01/20/2011 10:07 am ET Updated May 25, 2011

Chinese President Hu Jintao In Chicago: Will Meet With Mayor Daley Thursday

Following a star-studded state dinner at the White House, Chinese President Hu Jintao will arrive in Chicago Thursday.

Chicago Mayor Richard M. Daley, who visited China to promote Chicago business interests in September of last year, will greet Hu at O'Hare Airport Thursday afternoon, NBC Chicago reports.

Daley, who also attended the state dinner in Hu's honor Wednesday, called his visit to Chicago a "big, big, big, big, big deal" earlier this week.

Mayor Daley and his wife Maggie at the White House state dinner in Hu's honor Wednesday evening.

"In these tough economic times we need to be doing everything we can to make sure our city is competitive globally and we are attracting business and tourism which will help boost our local economy," Daley told China Daily in September. "We want to portray what Chicago and Illinois are all about."

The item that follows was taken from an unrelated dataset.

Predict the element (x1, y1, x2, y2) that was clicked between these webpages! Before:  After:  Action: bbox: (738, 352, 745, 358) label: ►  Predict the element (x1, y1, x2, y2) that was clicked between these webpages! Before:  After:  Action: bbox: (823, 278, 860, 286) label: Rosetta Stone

Upon Hu's arrival, Daley, local business leaders and Chinese officials will head to the Hilton and Towers for a dinner and gala in the Chinese president's honor.

During his two-day Chicago tour, Hu will visit Walter Payton College Prep, which has the largest Mandarin language program in the country. He will also tour Chinese businesses with a Midwest presence.

While Daley is excited about the visit, some activists see it as a chance to make their voices heard about human rights in China.

"We want to tell Mr. Hu that we don't welcome him here," Lobsang Wangdak, head of the Tibetan Alliance of Chicago, told the Chicago Tribune. Wangdak and about 100 other activists plan to gather outside of the Hilton Thursday to speak out about China's treatment of Tibet.

Other groups, such as the Chinese American Association of Greater Chicago, have planned "welcoming activities" outside the hotel, and told the paper the fact that Hu chose to visit Chicago--the only U.S. city aside from Washington D.C.--is an honor.

"This will really increase Chicago's status internationally," Hong Liu, the group's president, told the Tribune.

Daley, who has promoted ties with China for years and traveled there four times, agrees.

"I look forward to welcoming President Hu to Chicago to continue building a relationship that advances the common interests and shared concerns of China and Chicago," he said in a statement this week.

Shanghai has been a Chicago sister city for more than two decades.